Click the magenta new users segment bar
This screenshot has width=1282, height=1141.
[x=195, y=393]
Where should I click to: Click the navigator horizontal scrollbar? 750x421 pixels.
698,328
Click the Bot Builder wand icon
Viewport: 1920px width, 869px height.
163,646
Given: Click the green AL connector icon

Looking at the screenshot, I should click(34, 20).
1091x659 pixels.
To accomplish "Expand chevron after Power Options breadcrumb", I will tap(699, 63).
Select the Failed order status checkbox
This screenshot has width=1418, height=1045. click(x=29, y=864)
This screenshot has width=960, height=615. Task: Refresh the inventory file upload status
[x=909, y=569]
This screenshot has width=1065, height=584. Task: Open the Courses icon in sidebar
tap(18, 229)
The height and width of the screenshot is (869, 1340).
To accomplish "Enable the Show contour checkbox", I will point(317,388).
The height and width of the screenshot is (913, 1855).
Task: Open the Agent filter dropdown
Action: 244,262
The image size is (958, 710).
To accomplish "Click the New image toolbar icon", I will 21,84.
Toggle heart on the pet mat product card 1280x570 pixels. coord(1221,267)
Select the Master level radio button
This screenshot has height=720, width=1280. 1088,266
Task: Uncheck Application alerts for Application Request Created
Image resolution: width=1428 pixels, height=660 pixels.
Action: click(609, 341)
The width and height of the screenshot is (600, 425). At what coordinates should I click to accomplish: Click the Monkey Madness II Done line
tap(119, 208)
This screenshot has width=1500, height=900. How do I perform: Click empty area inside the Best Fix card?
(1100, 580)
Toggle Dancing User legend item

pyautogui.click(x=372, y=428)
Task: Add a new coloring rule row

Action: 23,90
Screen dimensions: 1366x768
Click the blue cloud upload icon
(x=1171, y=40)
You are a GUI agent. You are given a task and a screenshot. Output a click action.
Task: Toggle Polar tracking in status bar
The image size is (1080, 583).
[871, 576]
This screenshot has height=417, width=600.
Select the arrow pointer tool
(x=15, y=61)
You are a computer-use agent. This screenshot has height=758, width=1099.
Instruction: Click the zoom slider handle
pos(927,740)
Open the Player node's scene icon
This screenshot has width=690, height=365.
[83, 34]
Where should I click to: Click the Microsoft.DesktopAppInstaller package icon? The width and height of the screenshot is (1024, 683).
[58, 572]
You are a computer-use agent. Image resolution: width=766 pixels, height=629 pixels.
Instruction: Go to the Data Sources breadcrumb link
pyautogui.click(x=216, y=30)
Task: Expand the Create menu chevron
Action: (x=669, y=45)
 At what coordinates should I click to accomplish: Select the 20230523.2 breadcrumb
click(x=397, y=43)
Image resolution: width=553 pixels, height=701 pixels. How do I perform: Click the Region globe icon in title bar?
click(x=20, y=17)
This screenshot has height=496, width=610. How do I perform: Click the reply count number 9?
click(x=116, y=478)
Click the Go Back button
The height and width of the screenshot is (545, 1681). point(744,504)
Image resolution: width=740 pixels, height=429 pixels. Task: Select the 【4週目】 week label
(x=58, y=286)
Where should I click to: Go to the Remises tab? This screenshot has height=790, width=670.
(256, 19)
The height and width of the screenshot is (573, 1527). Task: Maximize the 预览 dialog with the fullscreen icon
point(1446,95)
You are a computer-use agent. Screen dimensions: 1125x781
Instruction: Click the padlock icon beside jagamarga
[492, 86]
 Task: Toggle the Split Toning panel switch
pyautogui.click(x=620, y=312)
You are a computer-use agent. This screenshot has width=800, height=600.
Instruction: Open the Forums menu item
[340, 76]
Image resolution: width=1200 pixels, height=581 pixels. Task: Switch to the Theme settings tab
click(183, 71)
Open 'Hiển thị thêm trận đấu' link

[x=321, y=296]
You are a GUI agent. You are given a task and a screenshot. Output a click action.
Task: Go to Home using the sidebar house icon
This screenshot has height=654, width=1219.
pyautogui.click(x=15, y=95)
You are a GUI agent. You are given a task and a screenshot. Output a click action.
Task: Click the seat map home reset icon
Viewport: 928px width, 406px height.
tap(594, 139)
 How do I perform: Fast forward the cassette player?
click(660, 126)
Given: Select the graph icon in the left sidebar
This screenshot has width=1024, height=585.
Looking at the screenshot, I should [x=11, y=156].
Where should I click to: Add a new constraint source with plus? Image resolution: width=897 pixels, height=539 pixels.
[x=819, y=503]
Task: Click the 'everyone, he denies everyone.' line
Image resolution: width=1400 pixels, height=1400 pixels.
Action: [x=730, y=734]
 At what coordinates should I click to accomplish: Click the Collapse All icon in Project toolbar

What this task involves:
Could you write out all the entries word for word?

Solution:
Click the magenta new users segment bar
This screenshot has width=1282, height=1141.
[x=195, y=393]
Where should I click to: Click the navigator horizontal scrollbar? 750x421 pixels.
698,328
Click the Bot Builder wand icon
Viewport: 1920px width, 869px height.
163,646
Given: Click the green AL connector icon

Looking at the screenshot, I should click(34, 20).
1091x659 pixels.
To accomplish "Expand chevron after Power Options breadcrumb", I will tap(699, 63).
Select the Failed order status checkbox
This screenshot has width=1418, height=1045. click(x=29, y=864)
This screenshot has width=960, height=615. Task: Refresh the inventory file upload status
[x=909, y=569]
This screenshot has width=1065, height=584. Task: Open the Courses icon in sidebar
tap(18, 229)
The height and width of the screenshot is (869, 1340).
To accomplish "Enable the Show contour checkbox", I will point(317,388).
The height and width of the screenshot is (913, 1855).
Task: Open the Agent filter dropdown
Action: 244,262
The image size is (958, 710).
To accomplish "Click the New image toolbar icon", I will 21,84.
Toggle heart on the pet mat product card 1280x570 pixels. coord(1221,267)
Select the Master level radio button
This screenshot has height=720, width=1280. 1088,266
Task: Uncheck Application alerts for Application Request Created
Image resolution: width=1428 pixels, height=660 pixels.
Action: click(609, 341)
The width and height of the screenshot is (600, 425). At what coordinates should I click to accomplish: Click the Monkey Madness II Done line
tap(119, 208)
This screenshot has width=1500, height=900. How do I perform: Click empty area inside the Best Fix card?
(1100, 580)
Toggle Dancing User legend item

pyautogui.click(x=372, y=428)
Task: Add a new coloring rule row

Action: 23,90
Screen dimensions: 1366x768
Click the blue cloud upload icon
(x=1171, y=40)
You are a GUI agent. You are given a task and a screenshot. Output a click action.
Task: Toggle Polar tracking in status bar
The image size is (1080, 583).
[871, 576]
This screenshot has height=417, width=600.
Select the arrow pointer tool
(x=15, y=61)
You are a computer-use agent. This screenshot has height=758, width=1099.
Instruction: Click the zoom slider handle
pos(927,740)
Open the Player node's scene icon
This screenshot has width=690, height=365.
[83, 34]
Where should I click to: Click the Microsoft.DesktopAppInstaller package icon? The width and height of the screenshot is (1024, 683).
[58, 572]
You are a computer-use agent. Image resolution: width=766 pixels, height=629 pixels.
Instruction: Go to the Data Sources breadcrumb link
pyautogui.click(x=216, y=30)
Task: Expand the Create menu chevron
Action: (x=669, y=45)
 At what coordinates should I click to accomplish: Select the 20230523.2 breadcrumb
click(x=397, y=43)
Image resolution: width=553 pixels, height=701 pixels. How do I perform: Click the Region globe icon in title bar?
click(x=20, y=17)
This screenshot has height=496, width=610. How do I perform: Click the reply count number 9?
click(x=116, y=478)
Click the Go Back button
The height and width of the screenshot is (545, 1681). point(744,504)
Image resolution: width=740 pixels, height=429 pixels. Task: Select the 【4週目】 week label
(x=58, y=286)
Where should I click to: Go to the Remises tab? This screenshot has height=790, width=670.
(256, 19)
The height and width of the screenshot is (573, 1527). Task: Maximize the 预览 dialog with the fullscreen icon
point(1446,95)
You are a computer-use agent. Screen dimensions: 1125x781
Instruction: Click the padlock icon beside jagamarga
[492, 86]
 Task: Toggle the Split Toning panel switch
pyautogui.click(x=620, y=312)
You are a computer-use agent. This screenshot has width=800, height=600.
Instruction: Open the Forums menu item
[340, 76]
Image resolution: width=1200 pixels, height=581 pixels. Task: Switch to the Theme settings tab
click(183, 71)
Open 'Hiển thị thêm trận đấu' link

[x=321, y=296]
You are a GUI agent. You are given a task and a screenshot. Output a click action.
Task: Go to Home using the sidebar house icon
This screenshot has height=654, width=1219.
pyautogui.click(x=15, y=95)
You are a GUI agent. You are given a task and a screenshot. Output a click action.
Task: Click the seat map home reset icon
Viewport: 928px width, 406px height.
tap(594, 139)
 How do I perform: Fast forward the cassette player?
click(660, 126)
Given: Select the graph icon in the left sidebar
This screenshot has width=1024, height=585.
Looking at the screenshot, I should [x=11, y=156].
Where should I click to: Add a new constraint source with plus? Image resolution: width=897 pixels, height=539 pixels.
[x=819, y=503]
Task: Click the 'everyone, he denies everyone.' line
Image resolution: width=1400 pixels, height=1400 pixels.
Action: [x=730, y=734]
 At what coordinates should I click to accomplish: Click the Collapse All icon in Project toolbar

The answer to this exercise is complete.